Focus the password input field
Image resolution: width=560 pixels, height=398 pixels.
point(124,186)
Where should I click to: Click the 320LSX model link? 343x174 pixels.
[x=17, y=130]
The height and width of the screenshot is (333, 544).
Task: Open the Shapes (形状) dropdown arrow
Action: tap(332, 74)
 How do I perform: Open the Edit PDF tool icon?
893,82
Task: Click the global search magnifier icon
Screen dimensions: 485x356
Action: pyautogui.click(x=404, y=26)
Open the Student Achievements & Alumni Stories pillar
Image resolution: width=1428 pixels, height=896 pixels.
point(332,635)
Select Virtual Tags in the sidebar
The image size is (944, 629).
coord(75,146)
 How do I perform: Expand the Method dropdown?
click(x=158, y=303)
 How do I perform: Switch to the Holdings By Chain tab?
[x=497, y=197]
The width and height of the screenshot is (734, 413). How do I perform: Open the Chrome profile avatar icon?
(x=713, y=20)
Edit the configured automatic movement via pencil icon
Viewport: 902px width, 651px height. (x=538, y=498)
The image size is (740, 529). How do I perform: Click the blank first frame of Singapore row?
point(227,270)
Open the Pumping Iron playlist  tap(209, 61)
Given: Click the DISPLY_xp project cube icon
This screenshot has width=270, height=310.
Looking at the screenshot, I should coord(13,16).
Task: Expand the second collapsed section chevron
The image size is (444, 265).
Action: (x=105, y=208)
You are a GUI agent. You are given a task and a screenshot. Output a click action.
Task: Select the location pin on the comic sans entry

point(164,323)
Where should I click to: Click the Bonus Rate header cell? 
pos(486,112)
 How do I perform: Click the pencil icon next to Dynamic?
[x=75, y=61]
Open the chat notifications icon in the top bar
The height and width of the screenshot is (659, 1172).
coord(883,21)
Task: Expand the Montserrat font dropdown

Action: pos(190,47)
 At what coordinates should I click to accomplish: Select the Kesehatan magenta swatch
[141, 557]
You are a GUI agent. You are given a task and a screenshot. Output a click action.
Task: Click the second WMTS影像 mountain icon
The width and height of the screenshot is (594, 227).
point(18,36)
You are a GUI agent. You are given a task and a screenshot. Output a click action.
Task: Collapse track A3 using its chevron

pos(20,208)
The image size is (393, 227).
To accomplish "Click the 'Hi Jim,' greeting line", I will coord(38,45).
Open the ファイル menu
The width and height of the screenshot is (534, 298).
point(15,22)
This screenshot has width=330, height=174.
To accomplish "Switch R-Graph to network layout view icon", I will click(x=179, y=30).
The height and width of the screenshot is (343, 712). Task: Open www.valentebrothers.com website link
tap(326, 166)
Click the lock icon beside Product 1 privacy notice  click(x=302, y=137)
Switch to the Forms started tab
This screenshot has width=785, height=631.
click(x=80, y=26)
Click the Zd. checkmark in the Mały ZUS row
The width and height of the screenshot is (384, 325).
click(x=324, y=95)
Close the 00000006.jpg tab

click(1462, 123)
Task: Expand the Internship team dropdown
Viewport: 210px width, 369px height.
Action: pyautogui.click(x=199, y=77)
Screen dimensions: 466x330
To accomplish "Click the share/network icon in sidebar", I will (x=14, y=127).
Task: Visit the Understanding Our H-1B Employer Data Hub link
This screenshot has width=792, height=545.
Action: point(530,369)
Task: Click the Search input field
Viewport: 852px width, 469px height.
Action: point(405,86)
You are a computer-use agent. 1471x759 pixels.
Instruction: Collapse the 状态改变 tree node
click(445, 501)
########################################
■ **Exercise prompt**
Output every line of the records above as a numbered list, omitting blank lines.

■ **Expected answer**
1. Focus the password input field
2. Image resolution: width=560 pixels, height=398 pixels.
3. point(124,186)
4. Where should I click to: Click the 320LSX model link? 343x174 pixels.
5. [x=17, y=130]
6. The height and width of the screenshot is (333, 544).
7. Task: Open the Shapes (形状) dropdown arrow
8. Action: tap(332, 74)
9.  How do I perform: Open the Edit PDF tool icon?
10. 893,82
11. Task: Click the global search magnifier icon
12. Screen dimensions: 485x356
13. Action: pyautogui.click(x=404, y=26)
14. Open the Student Achievements & Alumni Stories pillar
15. Image resolution: width=1428 pixels, height=896 pixels.
16. point(332,635)
17. Select Virtual Tags in the sidebar
18. The image size is (944, 629).
19. coord(75,146)
20.  How do I perform: Expand the Method dropdown?
21. click(x=158, y=303)
22.  How do I perform: Switch to the Holdings By Chain tab?
23. [x=497, y=197]
24. The width and height of the screenshot is (734, 413). How do I perform: Open the Chrome profile avatar icon?
25. (x=713, y=20)
26. Edit the configured automatic movement via pencil icon
27. Viewport: 902px width, 651px height. (x=538, y=498)
28. The image size is (740, 529). How do I perform: Click the blank first frame of Singapore row?
29. point(227,270)
30. Open the Pumping Iron playlist  tap(209, 61)
31. Given: Click the DISPLY_xp project cube icon
32. This screenshot has width=270, height=310.
33. Looking at the screenshot, I should coord(13,16).
34. Task: Expand the second collapsed section chevron
35. The image size is (444, 265).
36. Action: (x=105, y=208)
37. You are a GUI agent. You are given a task and a screenshot. Output a click action.
38. Task: Select the location pin on the comic sans entry
39. point(164,323)
40. Where should I click to: Click the Bonus Rate header cell? 
41. pos(486,112)
42.  How do I perform: Click the pencil icon next to Dynamic?
43. [x=75, y=61]
44. Open the chat notifications icon in the top bar
45. The height and width of the screenshot is (659, 1172).
46. coord(883,21)
47. Task: Expand the Montserrat font dropdown
48. Action: pos(190,47)
49.  At what coordinates should I click to accomplish: Select the Kesehatan magenta swatch
50. [141, 557]
51. You are a GUI agent. You are given a task and a screenshot. Output a click action.
52. Task: Click the second WMTS影像 mountain icon
53. The width and height of the screenshot is (594, 227).
54. point(18,36)
55. You are a GUI agent. You are given a task and a screenshot. Output a click action.
56. Task: Collapse track A3 using its chevron
57. pos(20,208)
58. The image size is (393, 227).
59. To accomplish "Click the 'Hi Jim,' greeting line", I will coord(38,45).
60. Open the ファイル menu
61. The width and height of the screenshot is (534, 298).
62. point(15,22)
63. This screenshot has width=330, height=174.
64. To accomplish "Switch R-Graph to network layout view icon", I will click(x=179, y=30).
65. The height and width of the screenshot is (343, 712). Task: Open www.valentebrothers.com website link
66. tap(326, 166)
67. Click the lock icon beside Product 1 privacy notice  click(x=302, y=137)
68. Switch to the Forms started tab
69. This screenshot has width=785, height=631.
70. click(x=80, y=26)
71. Click the Zd. checkmark in the Mały ZUS row
72. The width and height of the screenshot is (384, 325).
73. click(x=324, y=95)
74. Close the 00000006.jpg tab
75. click(1462, 123)
76. Task: Expand the Internship team dropdown
77. Viewport: 210px width, 369px height.
78. Action: pyautogui.click(x=199, y=77)
79. Screen dimensions: 466x330
80. To accomplish "Click the share/network icon in sidebar", I will (x=14, y=127).
81. Task: Visit the Understanding Our H-1B Employer Data Hub link
82. This screenshot has width=792, height=545.
83. Action: point(530,369)
84. Task: Click the Search input field
85. Viewport: 852px width, 469px height.
86. Action: point(405,86)
87. You are a computer-use agent. 1471x759 pixels.
88. Instruction: Collapse the 状态改变 tree node
89. click(445, 501)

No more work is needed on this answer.